I sobbed, curling into his chest. “Why would he do this to us?”

Mitch’s chin
came to rest on my head and his arms pulled me close. “Some people are just
evil, I guess.”

“W-well, thank
you, R-reverend Greenwood.”

He snorted. “Reverend.
Like they would have let me in to that school of teaching.”

With a sniffle,
I dragged a hand across my damp cheeks. “You’ve always been a good man, Mitch.
The best.”

“Not good enough
to get us out of here, though.” His lips pressed into my hair. “Sorry, Liz.”

“Don’t
apologize.

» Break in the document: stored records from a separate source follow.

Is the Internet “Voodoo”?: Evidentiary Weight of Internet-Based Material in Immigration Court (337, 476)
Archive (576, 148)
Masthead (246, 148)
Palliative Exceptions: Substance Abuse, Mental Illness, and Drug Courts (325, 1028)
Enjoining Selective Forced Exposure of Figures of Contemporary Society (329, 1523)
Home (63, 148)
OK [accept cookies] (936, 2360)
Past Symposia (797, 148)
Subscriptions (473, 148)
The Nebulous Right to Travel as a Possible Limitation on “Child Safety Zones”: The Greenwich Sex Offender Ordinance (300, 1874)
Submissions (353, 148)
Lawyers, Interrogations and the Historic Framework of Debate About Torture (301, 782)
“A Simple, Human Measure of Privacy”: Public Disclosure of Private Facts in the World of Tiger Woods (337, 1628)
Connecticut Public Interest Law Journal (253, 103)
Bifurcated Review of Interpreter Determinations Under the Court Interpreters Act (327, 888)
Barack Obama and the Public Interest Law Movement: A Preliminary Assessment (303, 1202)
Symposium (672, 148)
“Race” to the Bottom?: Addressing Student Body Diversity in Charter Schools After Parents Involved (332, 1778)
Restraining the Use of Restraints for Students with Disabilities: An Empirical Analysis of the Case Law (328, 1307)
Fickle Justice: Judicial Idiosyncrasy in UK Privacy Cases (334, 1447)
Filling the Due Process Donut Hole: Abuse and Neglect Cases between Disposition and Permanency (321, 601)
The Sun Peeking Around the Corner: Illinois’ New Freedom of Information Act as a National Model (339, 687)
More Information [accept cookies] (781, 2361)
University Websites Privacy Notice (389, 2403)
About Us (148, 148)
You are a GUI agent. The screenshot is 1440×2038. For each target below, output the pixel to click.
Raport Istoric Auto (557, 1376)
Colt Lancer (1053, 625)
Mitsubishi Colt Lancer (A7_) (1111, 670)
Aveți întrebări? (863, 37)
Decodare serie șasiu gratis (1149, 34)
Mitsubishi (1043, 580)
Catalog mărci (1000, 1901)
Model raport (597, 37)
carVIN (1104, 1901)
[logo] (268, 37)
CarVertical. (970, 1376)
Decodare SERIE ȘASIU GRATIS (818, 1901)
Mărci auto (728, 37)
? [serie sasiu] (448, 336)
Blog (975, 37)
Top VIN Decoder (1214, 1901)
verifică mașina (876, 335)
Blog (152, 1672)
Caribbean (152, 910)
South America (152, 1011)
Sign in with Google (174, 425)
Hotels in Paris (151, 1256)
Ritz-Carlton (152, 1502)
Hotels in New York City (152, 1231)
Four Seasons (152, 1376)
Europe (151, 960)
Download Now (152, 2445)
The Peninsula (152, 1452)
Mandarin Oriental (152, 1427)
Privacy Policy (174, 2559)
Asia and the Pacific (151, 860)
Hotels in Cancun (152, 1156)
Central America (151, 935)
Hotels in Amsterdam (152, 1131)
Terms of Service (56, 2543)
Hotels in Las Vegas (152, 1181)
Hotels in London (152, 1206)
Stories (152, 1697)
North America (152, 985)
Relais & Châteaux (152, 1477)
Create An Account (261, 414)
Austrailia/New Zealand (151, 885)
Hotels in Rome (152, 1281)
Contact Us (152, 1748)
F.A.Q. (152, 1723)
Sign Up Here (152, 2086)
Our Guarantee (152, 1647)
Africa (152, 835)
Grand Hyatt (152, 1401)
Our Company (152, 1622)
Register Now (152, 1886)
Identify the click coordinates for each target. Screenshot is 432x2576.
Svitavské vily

I’m the one that broke the stupid poker.”

“Yeah. Still, it
was a good idea.” He sighed. “Damn, I wish I hadn’t sent the stupid text to
your fireman buddy. If there was anyone who could help us ri—”

From above us
came the sound of another, much louder crash. I clung to Mitch, waiting for the
floor above to finally give way.

“There’s
something I have to tell you. Before we, you know.” Mitch looked down and met
my gaze. “Remember that time in high school, when you found your gym clothes
painted in zebra stripes?”

The memory of
sheer, adolescent mortification rushed back to me as if it were yesterday. It
was track and field week, and I’d been unable to blend in with the crowd. Ran
race after race looking like a striped nightmare.

“Yeah…”

“It was me. I
did it. Lost a bet with Brian Wheaton.”

I pulled back in
shock. “What?”

“I thought I’d
better come clean. You know, so I can go with a clear conscience.”